The cars were taught to identify and avoid everything from parked cars to dustbins as they performed the tricky three-point turn. A digital image shows how the car's on-board computer helps it to avoid other vehicles - outlined in purple - as it performs a smooth turn
The software then takes all of this data and projects a safe and efficient route for the car to perform its three-point turn.
'This is one of the trickiest maneuvers to master, as drivers attempt to move a two-ton machine a full 180 degrees,' Google state in its report.
'Often, drivers are forced to tentatively inch forward and backward, in tight spaces, without a full view of the road.
'Our goal is to a develop a fully self-driving car that can handle every part of driving, and that means teaching our car to handle advanced maneuvers like these multi-point turns.'
But computer chips don't navigate the road in the same way a human brain does, and so Google has had to make adjustments to ensure its three-point turn still feels natural.
For example, a computer may calculate that the most efficient turn involves a series of very short adjustments back and forth.
For passengers this jerky movement does not feel natural.
Google fixed this issue by programming its cars to perform three-point turns with wider arcs and more forward motion, the way that a human driver would.
This turn is slower, but feels more natural and comfortable to passengers.
Google currently operates 24 Lexus RX crossovers and 34 of its own gumdrop-style vehicles across four states: Washington, California, Arizona and Texas. It plans to rapidly expand this test fleet in future
Google currently operates 24 Lexus RX crossovers and 34 of its own gumdrop-style vehicles across four states: Washington, California, Arizona and Texas.
To date, the cars have driven 2.2 million miles in autonomous mode, averaging about 25,000 miles per week.
Each month, Google releases a report on its current fleet's development progress.
Within each of these reports, the firm includes a charting of all collisions.
In October, there was one collision.
While at a stop sign and yielding to traffic, one of Google's gumdrop vehicles was rear-ended by a human driver.
Google report that the vehicle was travelling at three miles per hour, and that the only damage sustained was a small amount to the rear hatch.
No injuries were reported at the scene.
HOW DOES GOOGLE'S SELF-DRIVING CAR WORK?
Google's prototype two-seater 'bubble' cars have buttons to begin and end the drive, but no other controls.
An on-board computer uses data from sensors, including radar, a laser and cameras, to make turns and negotiate its way around pedestrians and other vehicles.

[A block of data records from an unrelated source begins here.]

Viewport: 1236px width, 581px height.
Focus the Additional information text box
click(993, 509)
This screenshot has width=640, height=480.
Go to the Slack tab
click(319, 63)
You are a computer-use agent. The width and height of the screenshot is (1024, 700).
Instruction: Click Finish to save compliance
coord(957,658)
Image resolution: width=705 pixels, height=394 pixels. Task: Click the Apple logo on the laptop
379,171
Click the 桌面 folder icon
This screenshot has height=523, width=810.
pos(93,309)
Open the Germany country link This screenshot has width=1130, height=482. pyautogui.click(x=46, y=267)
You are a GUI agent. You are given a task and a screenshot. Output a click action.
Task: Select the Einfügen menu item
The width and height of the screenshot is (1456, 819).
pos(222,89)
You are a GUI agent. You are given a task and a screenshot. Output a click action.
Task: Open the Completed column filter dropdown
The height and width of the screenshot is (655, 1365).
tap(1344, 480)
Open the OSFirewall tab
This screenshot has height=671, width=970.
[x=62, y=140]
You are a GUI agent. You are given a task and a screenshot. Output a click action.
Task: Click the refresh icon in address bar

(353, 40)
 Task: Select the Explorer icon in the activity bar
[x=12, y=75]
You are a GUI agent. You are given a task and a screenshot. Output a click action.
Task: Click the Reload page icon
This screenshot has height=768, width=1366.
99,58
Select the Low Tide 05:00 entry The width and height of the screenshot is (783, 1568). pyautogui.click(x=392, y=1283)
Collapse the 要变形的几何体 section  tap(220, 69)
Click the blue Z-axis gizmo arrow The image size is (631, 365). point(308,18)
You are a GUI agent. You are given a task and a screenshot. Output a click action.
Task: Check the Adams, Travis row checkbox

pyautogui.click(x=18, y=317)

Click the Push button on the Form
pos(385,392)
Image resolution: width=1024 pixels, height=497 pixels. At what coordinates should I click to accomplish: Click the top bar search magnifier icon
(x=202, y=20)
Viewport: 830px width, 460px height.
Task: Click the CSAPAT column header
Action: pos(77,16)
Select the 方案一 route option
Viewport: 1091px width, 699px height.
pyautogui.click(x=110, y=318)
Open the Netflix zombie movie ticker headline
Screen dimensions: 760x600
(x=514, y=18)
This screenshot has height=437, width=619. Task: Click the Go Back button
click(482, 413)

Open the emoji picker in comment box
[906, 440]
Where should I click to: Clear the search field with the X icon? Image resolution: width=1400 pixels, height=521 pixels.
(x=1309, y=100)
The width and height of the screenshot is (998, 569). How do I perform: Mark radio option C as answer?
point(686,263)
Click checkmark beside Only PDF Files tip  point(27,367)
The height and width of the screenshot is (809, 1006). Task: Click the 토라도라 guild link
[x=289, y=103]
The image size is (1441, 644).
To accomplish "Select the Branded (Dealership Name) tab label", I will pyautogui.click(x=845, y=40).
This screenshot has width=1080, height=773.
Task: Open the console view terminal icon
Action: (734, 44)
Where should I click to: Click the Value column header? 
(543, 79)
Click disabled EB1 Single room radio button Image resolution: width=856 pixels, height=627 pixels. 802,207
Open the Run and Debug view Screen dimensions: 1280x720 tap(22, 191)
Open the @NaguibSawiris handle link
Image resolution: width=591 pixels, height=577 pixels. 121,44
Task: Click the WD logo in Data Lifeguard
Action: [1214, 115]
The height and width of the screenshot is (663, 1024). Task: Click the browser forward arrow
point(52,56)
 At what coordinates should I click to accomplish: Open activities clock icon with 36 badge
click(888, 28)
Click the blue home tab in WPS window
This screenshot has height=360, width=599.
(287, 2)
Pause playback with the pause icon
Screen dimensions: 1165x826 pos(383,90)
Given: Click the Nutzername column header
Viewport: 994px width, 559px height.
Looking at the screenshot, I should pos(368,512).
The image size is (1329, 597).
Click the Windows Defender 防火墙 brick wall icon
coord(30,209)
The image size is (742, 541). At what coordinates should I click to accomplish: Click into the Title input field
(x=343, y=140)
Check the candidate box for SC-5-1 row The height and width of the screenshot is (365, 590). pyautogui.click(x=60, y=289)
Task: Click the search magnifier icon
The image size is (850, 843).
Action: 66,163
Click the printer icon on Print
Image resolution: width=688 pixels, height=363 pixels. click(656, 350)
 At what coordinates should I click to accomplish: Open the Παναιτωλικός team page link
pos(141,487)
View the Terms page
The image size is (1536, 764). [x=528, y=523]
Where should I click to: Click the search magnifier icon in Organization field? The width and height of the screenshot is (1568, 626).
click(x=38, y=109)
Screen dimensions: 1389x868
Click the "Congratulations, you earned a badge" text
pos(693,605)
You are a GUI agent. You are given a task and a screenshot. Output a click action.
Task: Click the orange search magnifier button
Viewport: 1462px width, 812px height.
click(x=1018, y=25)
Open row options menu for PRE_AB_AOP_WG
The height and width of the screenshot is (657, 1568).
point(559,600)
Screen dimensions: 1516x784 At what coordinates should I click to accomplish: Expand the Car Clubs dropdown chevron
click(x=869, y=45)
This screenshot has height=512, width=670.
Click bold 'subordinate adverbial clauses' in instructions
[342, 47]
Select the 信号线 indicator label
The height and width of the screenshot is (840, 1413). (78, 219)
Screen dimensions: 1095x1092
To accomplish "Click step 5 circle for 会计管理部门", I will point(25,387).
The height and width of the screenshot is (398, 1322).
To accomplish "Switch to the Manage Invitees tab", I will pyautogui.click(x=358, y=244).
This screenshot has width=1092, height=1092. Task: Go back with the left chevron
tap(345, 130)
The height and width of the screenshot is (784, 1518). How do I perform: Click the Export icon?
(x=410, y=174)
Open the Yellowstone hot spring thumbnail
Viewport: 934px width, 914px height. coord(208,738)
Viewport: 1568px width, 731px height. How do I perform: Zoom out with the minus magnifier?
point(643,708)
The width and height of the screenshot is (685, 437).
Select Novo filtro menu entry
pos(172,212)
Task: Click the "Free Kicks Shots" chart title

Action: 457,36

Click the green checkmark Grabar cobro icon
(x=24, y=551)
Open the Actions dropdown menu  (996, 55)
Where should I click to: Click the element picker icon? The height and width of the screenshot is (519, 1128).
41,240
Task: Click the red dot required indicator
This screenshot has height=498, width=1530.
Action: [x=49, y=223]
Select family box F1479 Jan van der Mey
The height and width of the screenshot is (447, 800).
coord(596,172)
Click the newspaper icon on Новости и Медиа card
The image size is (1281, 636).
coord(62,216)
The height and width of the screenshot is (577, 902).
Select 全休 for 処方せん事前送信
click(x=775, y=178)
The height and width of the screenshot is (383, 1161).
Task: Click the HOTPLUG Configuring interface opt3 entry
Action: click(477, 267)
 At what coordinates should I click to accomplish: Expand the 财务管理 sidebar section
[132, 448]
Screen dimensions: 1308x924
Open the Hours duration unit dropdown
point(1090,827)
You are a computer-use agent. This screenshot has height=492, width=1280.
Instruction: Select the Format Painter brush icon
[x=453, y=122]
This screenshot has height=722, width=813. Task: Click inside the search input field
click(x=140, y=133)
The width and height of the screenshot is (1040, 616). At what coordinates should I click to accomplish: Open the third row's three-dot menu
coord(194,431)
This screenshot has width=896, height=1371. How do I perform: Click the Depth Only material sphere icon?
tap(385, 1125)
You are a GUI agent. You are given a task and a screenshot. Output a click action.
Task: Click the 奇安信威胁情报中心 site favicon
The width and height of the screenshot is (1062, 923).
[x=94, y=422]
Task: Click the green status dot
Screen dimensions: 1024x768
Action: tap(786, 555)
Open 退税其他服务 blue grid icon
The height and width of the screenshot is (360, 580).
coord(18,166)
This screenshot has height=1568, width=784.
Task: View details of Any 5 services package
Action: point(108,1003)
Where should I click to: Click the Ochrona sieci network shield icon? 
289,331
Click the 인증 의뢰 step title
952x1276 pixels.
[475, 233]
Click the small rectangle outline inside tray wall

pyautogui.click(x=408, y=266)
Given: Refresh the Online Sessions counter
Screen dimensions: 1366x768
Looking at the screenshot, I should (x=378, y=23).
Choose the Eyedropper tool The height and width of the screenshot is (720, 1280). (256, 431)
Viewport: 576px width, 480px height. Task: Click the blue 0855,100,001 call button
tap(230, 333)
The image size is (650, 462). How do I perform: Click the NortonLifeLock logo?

Google's cars are fitted with state-of-the-art 360-degree vision, and a complex internal computer that constantly calculates its surroundings. This on-board tech grants the vehicles unprecedented awareness on the road
Under the vision unveiled by Google, passengers might set their destination by typing it into a map or using commands.
The cars are also expected to be electric, capable of going 100 miles (160km) before needing to be recharged.
The front of the vehicle has a soft, foam-like material where a traditional bumper would be and a more flexible windscreen, in an attempt to be safer for pedestrians.
The prototypes are restricted to speeds of 25mph (40 km/h) and the ability to self-drive will depend on specifically designed Google road maps tested on the company's current fleet of vehicles.
But ultimately the vehicles will be faster and will be able to use Google's extended maps service, using GPS technology to locate the vehicle's exact position on an electronic map.
A combination of radar, lasers and cameras sitting on top of the roof give the car a 360-degree 'view', with sensors linked to computer software able to 'see' and identify people, cars, road signs and markings and traffic lights.